FOUR of Indonesia’s major commercial banks have announced they will be integrating their cashless payment services under a single network in support of the country’s National Payment Gateway (NPG) program, which is an effort by the central Bank Indonesia.
A Memorandum of Understanding (MoU) was issued recently on interconnectivity and interoperability, reports e27, and this fintech plan appears to be a manifestation of that.
The four banks include Bank Mandiri, Bank Negara Indonesia (BNI), Bank Rakyat Indonesia (BRI), and privately-owned Bank Central Asia (BCA).
President Director and CFO of Bank Mandiri, Kartika Wirjoatmodjo, told CNN Indonesia the four banks were requested to be first in line in the building of an e-money platform. Each bank already has its own, which he added could be run under “a single system”.
Together, the four banks control 75 percent of the market share of debit and credit cards in Indonesia. Kartika said that once all their e-money systems have been combined, each bank will benefit from one another’s infrastructure.
There is also an opportunity for other banks outside of the group to issue their own cards for customers to use within the platform created by the four banks. However, Kartika added that there would be a transaction fee involved as “we were the ones building the capital expenditure”.

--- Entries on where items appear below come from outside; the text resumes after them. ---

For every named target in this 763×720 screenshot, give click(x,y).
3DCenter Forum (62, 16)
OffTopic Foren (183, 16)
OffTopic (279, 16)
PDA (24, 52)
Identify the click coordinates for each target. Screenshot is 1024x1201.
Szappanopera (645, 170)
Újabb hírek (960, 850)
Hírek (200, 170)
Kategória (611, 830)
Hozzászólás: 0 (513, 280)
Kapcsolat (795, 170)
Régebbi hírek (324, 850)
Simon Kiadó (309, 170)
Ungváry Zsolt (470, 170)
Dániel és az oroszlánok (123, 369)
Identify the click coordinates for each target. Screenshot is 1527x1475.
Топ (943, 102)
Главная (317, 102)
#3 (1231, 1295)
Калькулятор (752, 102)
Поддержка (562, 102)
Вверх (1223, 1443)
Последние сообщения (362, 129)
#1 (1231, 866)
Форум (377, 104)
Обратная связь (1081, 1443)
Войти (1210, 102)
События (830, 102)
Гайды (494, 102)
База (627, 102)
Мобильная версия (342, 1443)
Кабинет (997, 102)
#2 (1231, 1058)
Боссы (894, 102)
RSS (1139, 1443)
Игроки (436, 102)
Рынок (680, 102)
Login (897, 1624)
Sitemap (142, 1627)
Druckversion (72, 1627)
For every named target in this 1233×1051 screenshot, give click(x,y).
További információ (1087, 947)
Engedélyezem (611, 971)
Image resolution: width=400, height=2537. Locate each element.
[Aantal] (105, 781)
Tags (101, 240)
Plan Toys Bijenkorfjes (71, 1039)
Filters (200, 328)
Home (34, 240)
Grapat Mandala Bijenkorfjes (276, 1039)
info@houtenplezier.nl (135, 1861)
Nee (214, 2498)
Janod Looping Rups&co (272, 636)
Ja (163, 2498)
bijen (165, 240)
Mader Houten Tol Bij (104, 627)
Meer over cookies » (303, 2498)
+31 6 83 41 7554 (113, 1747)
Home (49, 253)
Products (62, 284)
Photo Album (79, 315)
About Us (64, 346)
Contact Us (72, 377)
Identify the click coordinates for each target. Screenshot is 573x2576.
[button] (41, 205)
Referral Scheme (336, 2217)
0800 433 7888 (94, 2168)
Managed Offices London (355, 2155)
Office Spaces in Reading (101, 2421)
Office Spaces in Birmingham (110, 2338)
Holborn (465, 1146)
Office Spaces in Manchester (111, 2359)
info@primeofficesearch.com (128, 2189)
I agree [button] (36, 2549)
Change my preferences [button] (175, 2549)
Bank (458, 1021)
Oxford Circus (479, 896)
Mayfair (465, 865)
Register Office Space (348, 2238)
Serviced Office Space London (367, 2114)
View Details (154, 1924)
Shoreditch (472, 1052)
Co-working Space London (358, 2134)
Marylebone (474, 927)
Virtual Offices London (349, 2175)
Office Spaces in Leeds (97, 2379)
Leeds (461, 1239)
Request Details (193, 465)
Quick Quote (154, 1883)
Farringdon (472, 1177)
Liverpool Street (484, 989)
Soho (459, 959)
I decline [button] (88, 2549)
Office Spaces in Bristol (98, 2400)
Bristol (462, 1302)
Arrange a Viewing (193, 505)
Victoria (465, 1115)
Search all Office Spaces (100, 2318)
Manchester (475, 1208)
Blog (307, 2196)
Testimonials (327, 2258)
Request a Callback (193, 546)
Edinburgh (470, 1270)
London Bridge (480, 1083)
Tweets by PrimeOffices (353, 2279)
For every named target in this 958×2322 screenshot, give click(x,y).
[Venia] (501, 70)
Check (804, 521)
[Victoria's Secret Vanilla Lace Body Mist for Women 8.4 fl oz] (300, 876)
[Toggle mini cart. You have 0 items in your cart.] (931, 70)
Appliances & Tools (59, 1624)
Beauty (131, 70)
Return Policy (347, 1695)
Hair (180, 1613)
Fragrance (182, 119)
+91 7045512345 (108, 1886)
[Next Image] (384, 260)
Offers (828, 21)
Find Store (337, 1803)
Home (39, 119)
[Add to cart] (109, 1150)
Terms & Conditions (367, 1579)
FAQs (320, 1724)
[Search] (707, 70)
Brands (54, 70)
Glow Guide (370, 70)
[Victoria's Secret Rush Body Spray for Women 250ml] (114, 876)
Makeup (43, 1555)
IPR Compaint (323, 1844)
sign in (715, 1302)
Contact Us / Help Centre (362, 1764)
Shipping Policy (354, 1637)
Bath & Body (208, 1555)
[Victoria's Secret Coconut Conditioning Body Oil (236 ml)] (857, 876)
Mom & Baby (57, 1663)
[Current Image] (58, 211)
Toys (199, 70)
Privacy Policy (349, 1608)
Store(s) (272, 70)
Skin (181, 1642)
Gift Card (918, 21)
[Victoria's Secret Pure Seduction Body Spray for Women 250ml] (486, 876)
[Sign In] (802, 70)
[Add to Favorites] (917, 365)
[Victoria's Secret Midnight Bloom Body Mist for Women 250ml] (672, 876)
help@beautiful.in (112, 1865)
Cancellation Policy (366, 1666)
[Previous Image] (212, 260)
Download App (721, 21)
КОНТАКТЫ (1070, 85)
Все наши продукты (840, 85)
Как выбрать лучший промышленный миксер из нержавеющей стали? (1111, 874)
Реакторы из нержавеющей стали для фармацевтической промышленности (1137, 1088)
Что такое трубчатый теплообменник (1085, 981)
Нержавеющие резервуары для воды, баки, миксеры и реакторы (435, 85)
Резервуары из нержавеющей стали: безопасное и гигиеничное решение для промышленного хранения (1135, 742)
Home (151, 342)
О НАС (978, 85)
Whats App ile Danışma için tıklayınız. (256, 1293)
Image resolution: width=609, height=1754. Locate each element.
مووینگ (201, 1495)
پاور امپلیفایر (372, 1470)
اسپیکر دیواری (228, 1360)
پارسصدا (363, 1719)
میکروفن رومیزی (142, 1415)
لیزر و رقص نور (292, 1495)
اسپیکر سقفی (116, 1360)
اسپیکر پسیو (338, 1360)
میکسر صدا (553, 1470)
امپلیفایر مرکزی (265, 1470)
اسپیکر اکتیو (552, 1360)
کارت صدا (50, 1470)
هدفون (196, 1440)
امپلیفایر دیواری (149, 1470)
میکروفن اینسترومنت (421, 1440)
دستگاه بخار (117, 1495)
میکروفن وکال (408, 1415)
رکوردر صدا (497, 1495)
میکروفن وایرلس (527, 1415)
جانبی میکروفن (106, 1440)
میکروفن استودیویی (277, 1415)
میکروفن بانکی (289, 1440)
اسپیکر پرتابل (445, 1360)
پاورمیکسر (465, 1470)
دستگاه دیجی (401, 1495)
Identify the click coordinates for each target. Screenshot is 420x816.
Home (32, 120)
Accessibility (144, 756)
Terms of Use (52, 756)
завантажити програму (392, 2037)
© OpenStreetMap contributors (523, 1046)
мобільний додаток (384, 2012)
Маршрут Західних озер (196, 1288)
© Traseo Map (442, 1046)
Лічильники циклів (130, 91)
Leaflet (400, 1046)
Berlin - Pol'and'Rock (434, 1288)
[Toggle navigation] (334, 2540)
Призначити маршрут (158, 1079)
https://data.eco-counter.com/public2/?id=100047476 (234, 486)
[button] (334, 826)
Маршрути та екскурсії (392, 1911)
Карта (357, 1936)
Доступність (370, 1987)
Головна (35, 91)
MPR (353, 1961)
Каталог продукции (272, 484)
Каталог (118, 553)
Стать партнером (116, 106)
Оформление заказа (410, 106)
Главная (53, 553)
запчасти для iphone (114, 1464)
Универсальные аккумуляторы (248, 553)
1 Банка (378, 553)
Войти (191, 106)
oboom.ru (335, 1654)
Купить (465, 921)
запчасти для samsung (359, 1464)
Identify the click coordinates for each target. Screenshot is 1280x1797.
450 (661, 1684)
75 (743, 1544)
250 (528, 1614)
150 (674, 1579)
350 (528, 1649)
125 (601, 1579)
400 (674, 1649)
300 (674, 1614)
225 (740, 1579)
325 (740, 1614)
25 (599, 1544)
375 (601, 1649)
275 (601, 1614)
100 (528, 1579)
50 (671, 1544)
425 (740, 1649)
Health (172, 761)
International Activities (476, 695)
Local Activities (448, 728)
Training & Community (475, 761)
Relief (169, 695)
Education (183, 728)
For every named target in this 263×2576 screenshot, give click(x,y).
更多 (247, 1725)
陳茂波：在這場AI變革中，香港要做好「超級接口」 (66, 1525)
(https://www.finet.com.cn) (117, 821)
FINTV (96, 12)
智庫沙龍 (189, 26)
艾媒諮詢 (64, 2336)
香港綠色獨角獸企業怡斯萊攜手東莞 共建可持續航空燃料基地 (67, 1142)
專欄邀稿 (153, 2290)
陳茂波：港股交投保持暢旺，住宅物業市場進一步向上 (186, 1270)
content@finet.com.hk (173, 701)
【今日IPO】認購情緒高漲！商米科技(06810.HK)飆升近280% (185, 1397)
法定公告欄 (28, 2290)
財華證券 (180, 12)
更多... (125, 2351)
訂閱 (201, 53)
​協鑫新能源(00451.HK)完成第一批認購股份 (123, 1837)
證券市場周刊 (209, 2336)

Indonesians can expect to see the integrated platform within the next two months.
for country like Indonesia where COD is still a strong payment option, fintech could give a new hope https://t.co/DiArMOKUN9
— Christine Siagian (@mezos) January 23, 2017
It’s been slow going for fans of a cashless payment system in Indonesia, due to an extremely fragmented market and difficulty in getting customers to adopt the method. In addition to that, majority of Indonesians are mistrustful towards banks – as of October last year, only an estimated 35 percent of adults own bank accounts.
The Asian Development Bank Institute said in its 2014 ‘Financial Inclusion in Asia report’: “The geographical diversity and mass population pose natural obstacles to financial inclusion. The remote location of small islands and the limited banking potential of their inhabitants discourage banks from reaching out and providing financial services.”
But programs to improve financial literacy have been ongoing, and the Indonesian government is being urged by financial experts to diversify its efforts in reaching more of the population.